— What the task asks —
Convert the lines below into a JSON list of strings with one string per line, skipping blank lines and omitting the pictures.
— START OF Material provided —
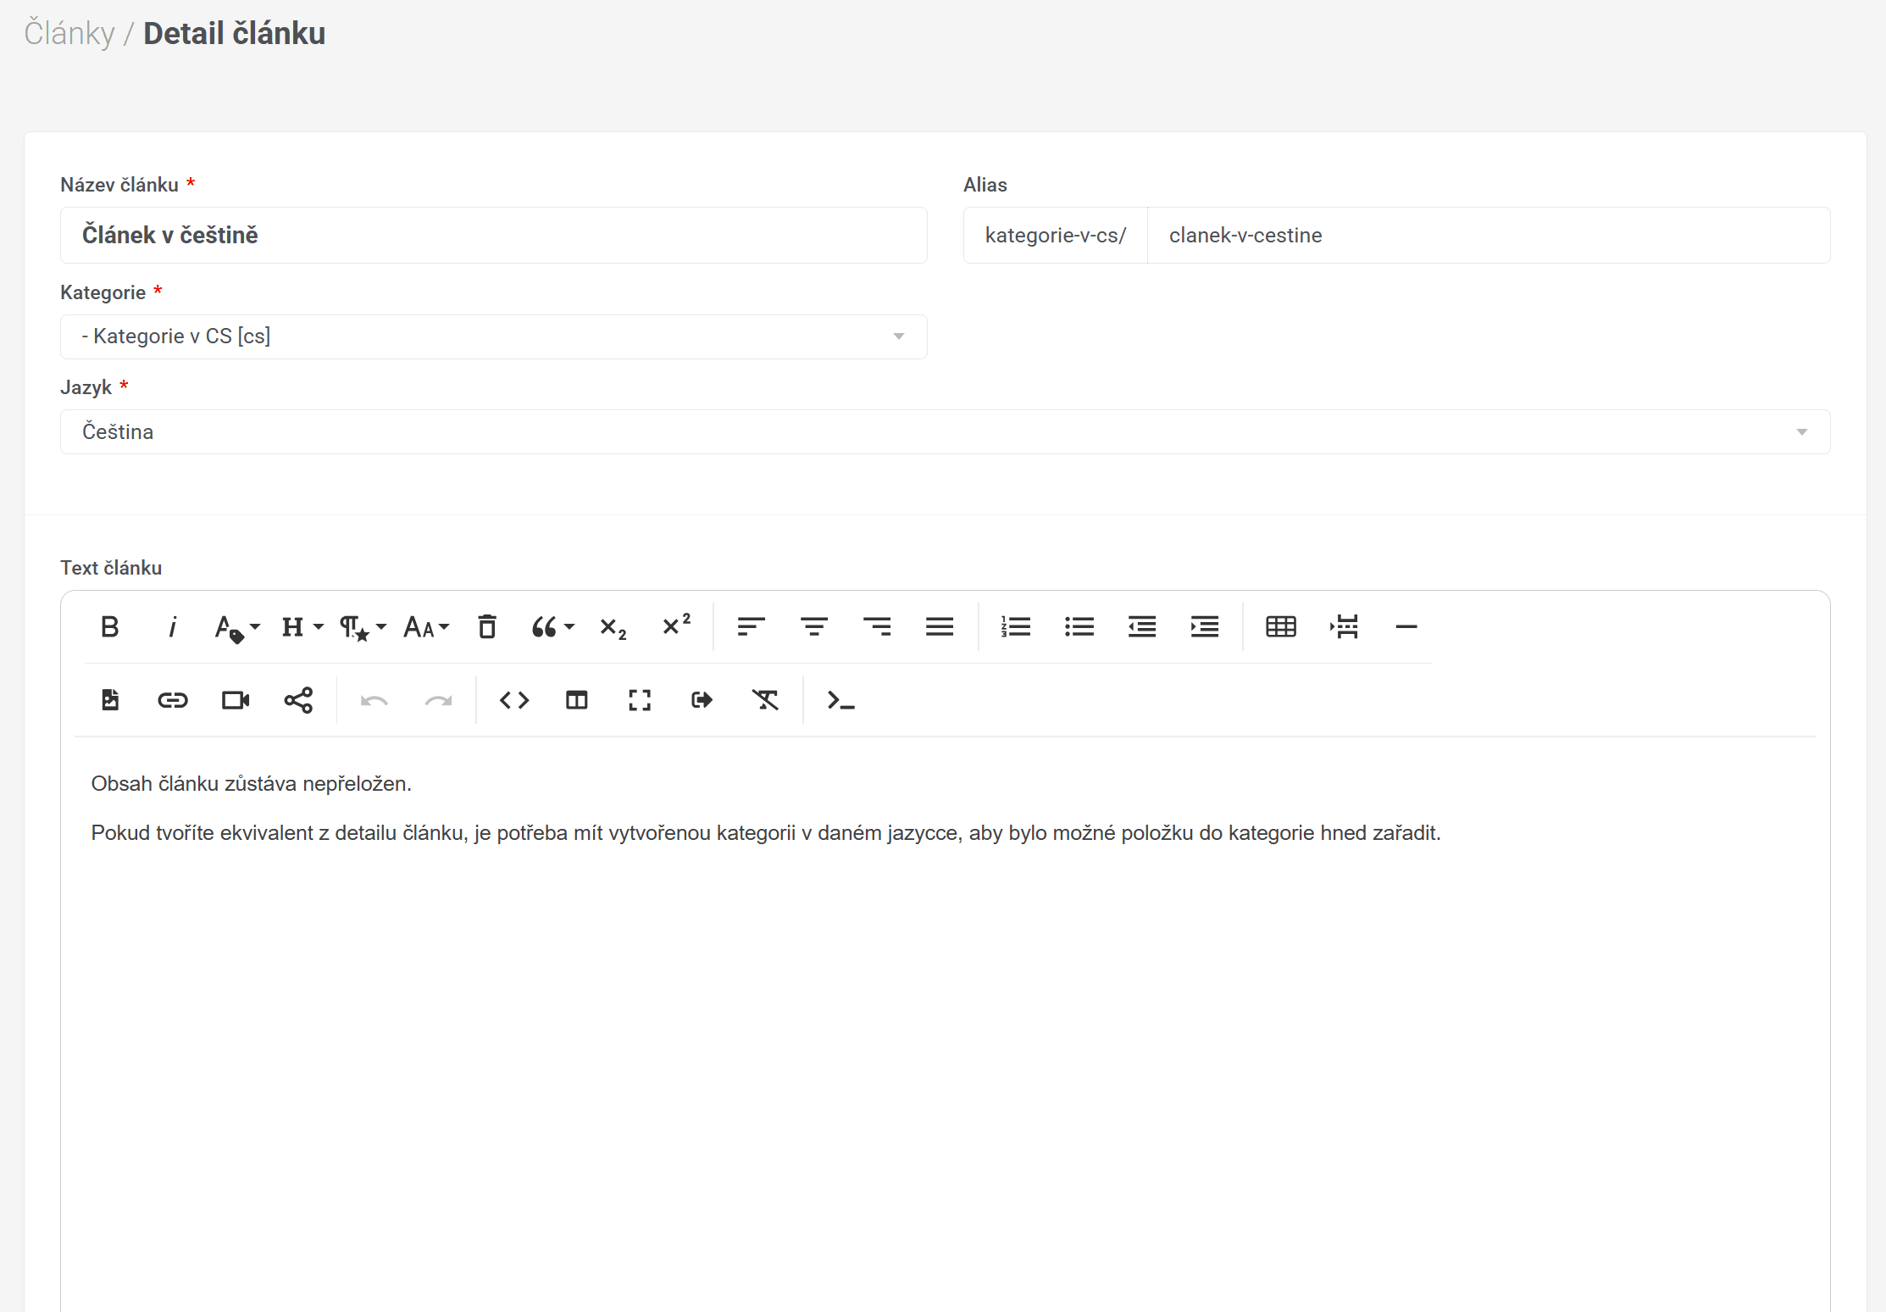Apply italic formatting to text
Viewport: 1886px width, 1312px height.
pyautogui.click(x=172, y=627)
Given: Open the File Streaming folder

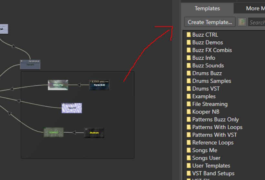Looking at the screenshot, I should click(x=210, y=104).
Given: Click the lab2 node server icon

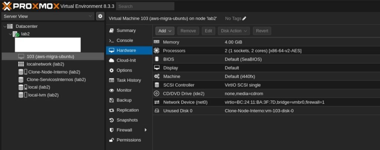Looking at the screenshot, I should 16,34.
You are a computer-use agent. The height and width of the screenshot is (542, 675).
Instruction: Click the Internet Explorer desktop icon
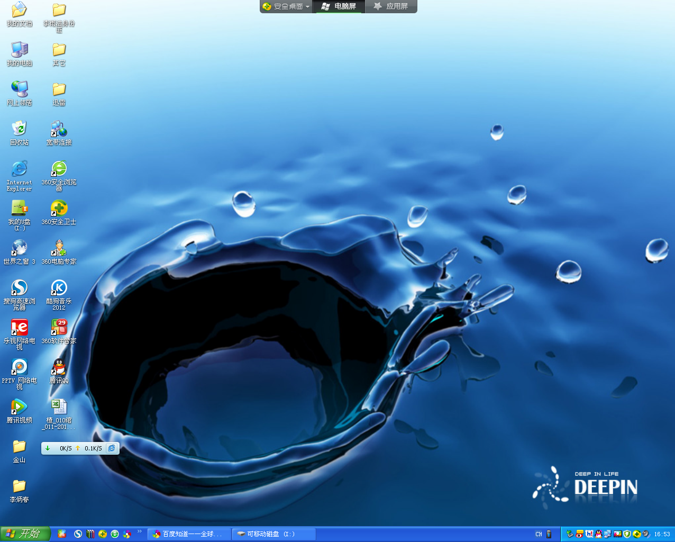point(20,169)
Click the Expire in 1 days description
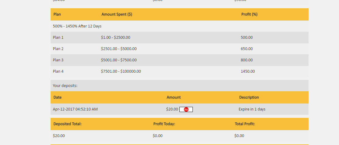 pos(252,109)
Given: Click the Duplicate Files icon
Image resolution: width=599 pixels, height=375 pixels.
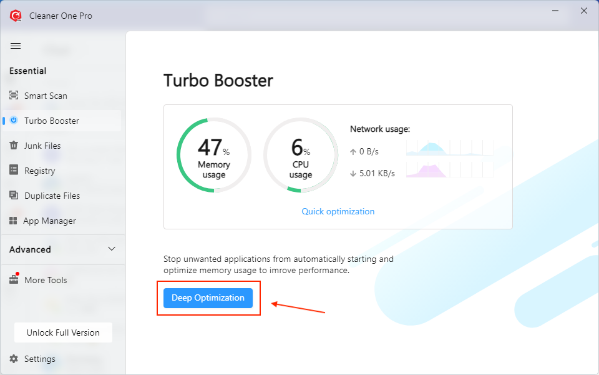Looking at the screenshot, I should pyautogui.click(x=14, y=196).
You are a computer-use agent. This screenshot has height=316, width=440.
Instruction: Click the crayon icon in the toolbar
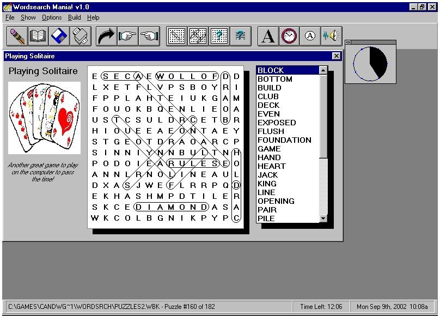coord(17,36)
— END OF Material provided —
— Output —
[
  "Apply italic formatting to text",
  "Viewport: 1886px width, 1312px height.",
  "pyautogui.click(x=172, y=627)",
  "Given: Open the File Streaming folder",
  "Looking at the screenshot, I should click(x=210, y=104).",
  "Given: Click the lab2 node server icon",
  "Looking at the screenshot, I should 16,34.",
  "You are a computer-use agent. The height and width of the screenshot is (542, 675).",
  "Instruction: Click the Internet Explorer desktop icon",
  "point(20,169)",
  "Click the Expire in 1 days description",
  " pos(252,109)",
  "Given: Click the Duplicate Files icon",
  "Image resolution: width=599 pixels, height=375 pixels.",
  "Looking at the screenshot, I should pyautogui.click(x=14, y=196).",
  "You are a computer-use agent. This screenshot has height=316, width=440.",
  "Instruction: Click the crayon icon in the toolbar",
  "coord(17,36)"
]